> _SELECTED EXTRACT_
Tali Tamir, curator of the exhibition of his works at the Nahum Gutman Museum of Art in Tel Aviv, describes Bokobza as “the last of the Oriental painters of the Bezalel school.” Because of the difference in periods, he can be associated only in a fictitious way to this group of students of Mizrahi (Middle Eastern or north African) background, who studied at the old Bezalel Arts Academy in the first two decades of its existence at the beginning of the 20th century, and who were excluded from the canon of Israeli art; yet they shared the same identity.

Bokobza inherited his love of Nahum Gutman’s work from his mother, who had reproductions of his work from Jaffa hanging in her home, for they reminded her of her life in Tunisia. For her son’s 21st birthday, she gave him a book of Gutman reproductions, inscribed with the following dedication: “May you continue until 120 to look upon the world with the same innocent gaze of Gutman and to continue, like him, to paint the world.”

> _EXTRACTED DATA_
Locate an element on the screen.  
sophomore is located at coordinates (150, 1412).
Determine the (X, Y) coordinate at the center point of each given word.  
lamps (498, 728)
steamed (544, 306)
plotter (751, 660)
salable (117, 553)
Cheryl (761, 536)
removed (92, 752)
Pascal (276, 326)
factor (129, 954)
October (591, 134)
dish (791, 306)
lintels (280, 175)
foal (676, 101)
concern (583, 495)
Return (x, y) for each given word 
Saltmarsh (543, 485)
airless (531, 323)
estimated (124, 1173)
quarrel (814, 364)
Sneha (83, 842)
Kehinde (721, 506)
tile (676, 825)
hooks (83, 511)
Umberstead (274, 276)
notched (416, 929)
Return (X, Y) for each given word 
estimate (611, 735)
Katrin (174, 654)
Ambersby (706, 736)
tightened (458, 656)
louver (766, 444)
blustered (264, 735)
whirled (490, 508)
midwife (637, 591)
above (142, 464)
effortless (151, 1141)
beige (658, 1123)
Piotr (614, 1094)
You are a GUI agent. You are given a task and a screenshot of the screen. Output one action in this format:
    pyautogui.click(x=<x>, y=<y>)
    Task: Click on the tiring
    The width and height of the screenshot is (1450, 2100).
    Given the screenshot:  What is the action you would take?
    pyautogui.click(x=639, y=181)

> _ACTIVITY 1_
According to the passage on Bokobza, why did his mother keep reproductions of Nahum Gutman's Jaffa works hanging in her home? Answer in one to three sentences.
> _ACTIVITY 2_
Could you repeat the part of the passage on Bokobza starting with "Tali Tamir, curator" and going on through "the same identity."?
The items have nothing to do with the passage on Bokobza.

> _EXERCISE RESULT 1_
She kept them because they reminded her of her life in Tunisia.

> _EXERCISE RESULT 2_
Tali Tamir, curator of the exhibition of his works at the Nahum Gutman Museum of Art in Tel Aviv, describes Bokobza as “the last of the Oriental painters of the Bezalel school.” Because of the difference in periods, he can be associated only in a fictitious way to this group of students of Mizrahi (Middle Eastern or north African) background, who studied at the old Bezalel Arts Academy in the first two decades of its existence at the beginning of the 20th century, and who were excluded from the canon of Israeli art; yet they shared the same identity.